Pemerintah secara efektif mengesampingkan undang-undang yang akan memungkinkan warganya untuk diekstradisi ke daratan China untuk diadili.
"Akibat RUU ini, telah menyebabkan banyak kegelisahan, dan kekhawatiran dan perbedaan pendapat beberapa hari terakhir. Saya tidak akan melanjutkan lagi pembicaraan dengan anggota legislatif nika masih muncul ketakutan dan kecemasan yang belum bisa ditangani secara tepat," jelas Lam, dilansir dari Reuters (18/6).
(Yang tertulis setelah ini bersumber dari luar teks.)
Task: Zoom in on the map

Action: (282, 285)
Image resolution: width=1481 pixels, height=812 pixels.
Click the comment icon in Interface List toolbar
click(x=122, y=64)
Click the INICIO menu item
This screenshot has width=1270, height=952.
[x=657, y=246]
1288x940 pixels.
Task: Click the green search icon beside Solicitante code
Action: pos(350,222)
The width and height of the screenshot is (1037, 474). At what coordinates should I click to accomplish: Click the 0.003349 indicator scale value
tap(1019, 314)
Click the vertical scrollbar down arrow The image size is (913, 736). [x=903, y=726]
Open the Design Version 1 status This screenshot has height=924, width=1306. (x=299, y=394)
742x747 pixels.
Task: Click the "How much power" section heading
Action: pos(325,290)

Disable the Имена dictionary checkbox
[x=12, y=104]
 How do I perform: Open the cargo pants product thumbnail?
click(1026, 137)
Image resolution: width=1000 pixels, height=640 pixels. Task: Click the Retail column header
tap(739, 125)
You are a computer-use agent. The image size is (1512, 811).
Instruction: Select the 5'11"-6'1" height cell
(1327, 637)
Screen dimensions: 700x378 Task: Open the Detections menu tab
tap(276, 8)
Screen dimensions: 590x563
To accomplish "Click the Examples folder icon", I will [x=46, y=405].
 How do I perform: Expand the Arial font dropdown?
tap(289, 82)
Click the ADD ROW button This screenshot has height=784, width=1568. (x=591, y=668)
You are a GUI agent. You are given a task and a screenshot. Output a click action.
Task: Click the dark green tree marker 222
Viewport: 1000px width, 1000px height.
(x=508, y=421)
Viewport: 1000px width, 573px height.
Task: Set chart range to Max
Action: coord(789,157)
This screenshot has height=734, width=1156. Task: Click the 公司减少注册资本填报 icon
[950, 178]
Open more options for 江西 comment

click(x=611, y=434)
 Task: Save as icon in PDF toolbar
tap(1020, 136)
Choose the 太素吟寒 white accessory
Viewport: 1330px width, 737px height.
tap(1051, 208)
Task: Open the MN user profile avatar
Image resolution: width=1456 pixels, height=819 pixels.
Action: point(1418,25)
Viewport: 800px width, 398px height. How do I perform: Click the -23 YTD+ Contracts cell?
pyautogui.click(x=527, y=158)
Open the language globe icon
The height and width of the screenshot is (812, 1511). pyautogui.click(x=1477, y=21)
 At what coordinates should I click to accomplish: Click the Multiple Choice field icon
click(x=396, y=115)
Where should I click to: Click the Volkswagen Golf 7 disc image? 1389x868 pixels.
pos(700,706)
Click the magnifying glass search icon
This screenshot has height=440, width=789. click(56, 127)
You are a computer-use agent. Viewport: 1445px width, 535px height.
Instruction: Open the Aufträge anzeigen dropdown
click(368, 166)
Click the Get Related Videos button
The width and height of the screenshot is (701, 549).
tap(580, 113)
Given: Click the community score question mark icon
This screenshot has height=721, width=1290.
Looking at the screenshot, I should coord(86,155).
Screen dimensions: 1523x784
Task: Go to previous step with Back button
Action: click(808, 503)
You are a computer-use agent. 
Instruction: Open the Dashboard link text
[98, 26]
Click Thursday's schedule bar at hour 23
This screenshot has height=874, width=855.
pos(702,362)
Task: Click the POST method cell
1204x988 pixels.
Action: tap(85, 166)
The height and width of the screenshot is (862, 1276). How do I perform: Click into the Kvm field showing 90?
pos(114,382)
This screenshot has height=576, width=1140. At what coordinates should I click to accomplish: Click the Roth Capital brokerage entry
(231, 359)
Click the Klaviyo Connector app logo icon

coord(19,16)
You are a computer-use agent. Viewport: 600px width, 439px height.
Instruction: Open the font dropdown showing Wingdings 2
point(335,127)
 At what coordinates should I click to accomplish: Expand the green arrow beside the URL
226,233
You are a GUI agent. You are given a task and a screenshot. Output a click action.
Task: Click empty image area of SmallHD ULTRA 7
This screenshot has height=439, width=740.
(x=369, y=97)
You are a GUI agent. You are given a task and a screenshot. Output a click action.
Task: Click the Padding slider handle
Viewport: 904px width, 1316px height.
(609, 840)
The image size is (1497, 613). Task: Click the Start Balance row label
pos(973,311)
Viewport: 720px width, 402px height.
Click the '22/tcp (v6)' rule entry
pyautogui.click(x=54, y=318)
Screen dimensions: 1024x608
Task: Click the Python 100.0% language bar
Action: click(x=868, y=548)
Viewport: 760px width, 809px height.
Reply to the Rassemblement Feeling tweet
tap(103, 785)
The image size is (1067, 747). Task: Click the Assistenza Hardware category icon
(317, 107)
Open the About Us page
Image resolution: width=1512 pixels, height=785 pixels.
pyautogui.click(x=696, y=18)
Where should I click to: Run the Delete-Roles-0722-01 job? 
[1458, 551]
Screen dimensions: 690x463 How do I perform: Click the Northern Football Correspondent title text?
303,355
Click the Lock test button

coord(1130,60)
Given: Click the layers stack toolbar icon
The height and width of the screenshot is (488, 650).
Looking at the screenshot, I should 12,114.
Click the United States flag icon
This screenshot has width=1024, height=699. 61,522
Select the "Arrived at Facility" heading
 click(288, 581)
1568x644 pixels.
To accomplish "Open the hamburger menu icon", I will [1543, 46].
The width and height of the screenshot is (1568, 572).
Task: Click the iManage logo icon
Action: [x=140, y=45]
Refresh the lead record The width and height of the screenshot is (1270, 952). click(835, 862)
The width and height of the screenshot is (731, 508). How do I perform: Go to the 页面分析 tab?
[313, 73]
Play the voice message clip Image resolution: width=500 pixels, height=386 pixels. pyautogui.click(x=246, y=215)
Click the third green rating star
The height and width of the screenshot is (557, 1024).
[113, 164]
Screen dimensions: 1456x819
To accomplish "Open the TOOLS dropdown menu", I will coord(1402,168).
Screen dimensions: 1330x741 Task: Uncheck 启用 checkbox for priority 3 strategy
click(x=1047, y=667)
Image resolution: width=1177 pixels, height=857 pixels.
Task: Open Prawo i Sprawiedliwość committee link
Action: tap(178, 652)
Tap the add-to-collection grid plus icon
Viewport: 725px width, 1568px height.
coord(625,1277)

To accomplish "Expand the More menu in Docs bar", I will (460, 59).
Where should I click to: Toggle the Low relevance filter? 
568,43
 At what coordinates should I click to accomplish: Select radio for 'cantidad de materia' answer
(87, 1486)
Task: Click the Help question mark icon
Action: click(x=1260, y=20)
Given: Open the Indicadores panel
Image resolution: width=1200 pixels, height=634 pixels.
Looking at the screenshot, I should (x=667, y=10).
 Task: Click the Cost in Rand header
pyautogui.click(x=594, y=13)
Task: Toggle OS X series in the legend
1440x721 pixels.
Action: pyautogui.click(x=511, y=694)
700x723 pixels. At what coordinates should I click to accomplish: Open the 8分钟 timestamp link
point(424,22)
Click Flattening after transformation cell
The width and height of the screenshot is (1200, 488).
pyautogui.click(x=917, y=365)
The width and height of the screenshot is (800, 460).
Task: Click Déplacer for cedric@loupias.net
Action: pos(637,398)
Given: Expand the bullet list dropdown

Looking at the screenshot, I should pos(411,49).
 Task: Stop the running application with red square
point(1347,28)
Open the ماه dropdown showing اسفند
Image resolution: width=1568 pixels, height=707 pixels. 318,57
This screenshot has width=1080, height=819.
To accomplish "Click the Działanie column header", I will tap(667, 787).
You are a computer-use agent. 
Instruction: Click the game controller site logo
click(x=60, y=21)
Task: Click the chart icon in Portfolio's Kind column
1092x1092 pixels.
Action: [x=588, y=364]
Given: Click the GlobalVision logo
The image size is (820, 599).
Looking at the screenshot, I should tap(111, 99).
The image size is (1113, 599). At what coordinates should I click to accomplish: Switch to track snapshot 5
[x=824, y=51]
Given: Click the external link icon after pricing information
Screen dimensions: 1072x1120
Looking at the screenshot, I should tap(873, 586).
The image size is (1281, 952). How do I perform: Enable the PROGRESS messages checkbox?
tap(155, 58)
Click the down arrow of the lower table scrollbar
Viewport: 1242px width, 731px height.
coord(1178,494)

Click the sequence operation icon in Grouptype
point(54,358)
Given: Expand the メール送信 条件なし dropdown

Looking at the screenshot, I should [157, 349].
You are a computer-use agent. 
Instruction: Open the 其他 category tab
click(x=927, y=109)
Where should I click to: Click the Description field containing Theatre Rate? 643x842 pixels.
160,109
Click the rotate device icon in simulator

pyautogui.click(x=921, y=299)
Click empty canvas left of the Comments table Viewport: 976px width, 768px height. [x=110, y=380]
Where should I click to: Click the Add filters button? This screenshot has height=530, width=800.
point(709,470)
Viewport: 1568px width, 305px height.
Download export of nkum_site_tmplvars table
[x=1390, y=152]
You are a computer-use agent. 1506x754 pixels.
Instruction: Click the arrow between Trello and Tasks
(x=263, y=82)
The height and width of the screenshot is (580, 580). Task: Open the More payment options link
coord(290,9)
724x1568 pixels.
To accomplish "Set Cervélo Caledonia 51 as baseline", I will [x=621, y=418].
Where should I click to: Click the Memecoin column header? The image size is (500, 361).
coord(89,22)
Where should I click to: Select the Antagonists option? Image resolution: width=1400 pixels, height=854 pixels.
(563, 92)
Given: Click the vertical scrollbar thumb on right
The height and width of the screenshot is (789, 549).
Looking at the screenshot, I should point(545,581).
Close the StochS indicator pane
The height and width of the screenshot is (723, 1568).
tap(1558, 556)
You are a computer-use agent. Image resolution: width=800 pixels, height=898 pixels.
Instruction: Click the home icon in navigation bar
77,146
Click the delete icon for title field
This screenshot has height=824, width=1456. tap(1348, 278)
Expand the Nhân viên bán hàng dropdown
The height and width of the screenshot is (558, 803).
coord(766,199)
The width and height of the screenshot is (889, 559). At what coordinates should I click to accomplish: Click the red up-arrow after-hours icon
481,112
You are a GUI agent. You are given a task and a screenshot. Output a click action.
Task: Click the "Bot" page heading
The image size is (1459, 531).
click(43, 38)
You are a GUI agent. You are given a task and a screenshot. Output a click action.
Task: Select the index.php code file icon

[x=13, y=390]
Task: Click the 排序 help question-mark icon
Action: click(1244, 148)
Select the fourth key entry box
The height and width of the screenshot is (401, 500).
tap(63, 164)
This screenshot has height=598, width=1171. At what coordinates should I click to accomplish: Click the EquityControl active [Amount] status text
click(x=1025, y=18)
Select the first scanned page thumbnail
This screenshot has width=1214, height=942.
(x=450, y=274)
Lam tampak menyesal dan menentang aturan ini. Hal ini terlihat dari pemilihan bahasa yang sama pada konferensi pers sebelumnya ketika ia mengumumkan penundaan RUU tersebut. Sehari kemudian, sekitar dua juta orang tumpah turun ke jalan untuk menuntut agar dia mundur dari jabatannya.
Lam, berulang kali ditanya apakah dia akan berhenti dari jabatannya, tapi ia menolak untuk melakukannya. Menurutnya masih ada pekerjaan penting yang menanti untuk tiga tahun ke depan hingga masa jabatannya habis.
"Setelah kejadian ini, saya pikir bekerja untuk tiga tahun ke depan akan sangat sulit. Tetapi saya dan tim akan bekerja lebih keras untuk membangun kembali kepercayaan publik," tambahnya.
Lam meminta maaf karena telah membuat kota ini bergejolak dan mengatakan bahwa ia telah mendengar tuntutan warga Hong Kong dan akan berusaha untuk membangun kepercayaan kembali dari mereka.
Namun banyak orang menilai permintaan tersebut kurang tulus sehingga gagal menenangkan banyak demonstran yang mengatakan mereka tidak lagi percaya padanya dan meragukan kemampuannya untuk memerintah.
Para demonstran dan kubu oposisi dari partai Demokrat menilai Lam tidak peduli terhadap tuntutan publik, dengan secara tegas mencabut RUU itu serta segera mundur dari jabatannya dan berjanji untuk tidak menghukum demonstran atas tuduhan membuat kerusuhan.
"Carrie Lam terus berbohong. Kami berharap orang-orang Hong Kong dapat bersatu dengan kami, untuk terus bekerja keras untuk mencabut adanya kejahatan dalam hukum, " kata Jimmy Sham dari kelompok Civil Human Rights.
Alvin Yeung, seorang anggota parlemen dari kubu demokrat, menyatakan bahwa Lam telah gagal lagi untuk menurunkan suhu politik di kota berpenduduk tujuh juta jiwa tersebut. "Hong Kong tidak akan menerima ini," katanya.
Para kritikus menilai aturan tersebut akan merusak sistem peradilan Hong Kong yang independen. Diketahui negara ini menerapkan model hukum satu negara dengan dua sistem.
Melalui RUU Ekstradisi ini, dikhawatirkan warga Hong Kong dikirim kembali ke China untuk menjalani hukuman tidak akan menerima jaminan pengadilan yang adil.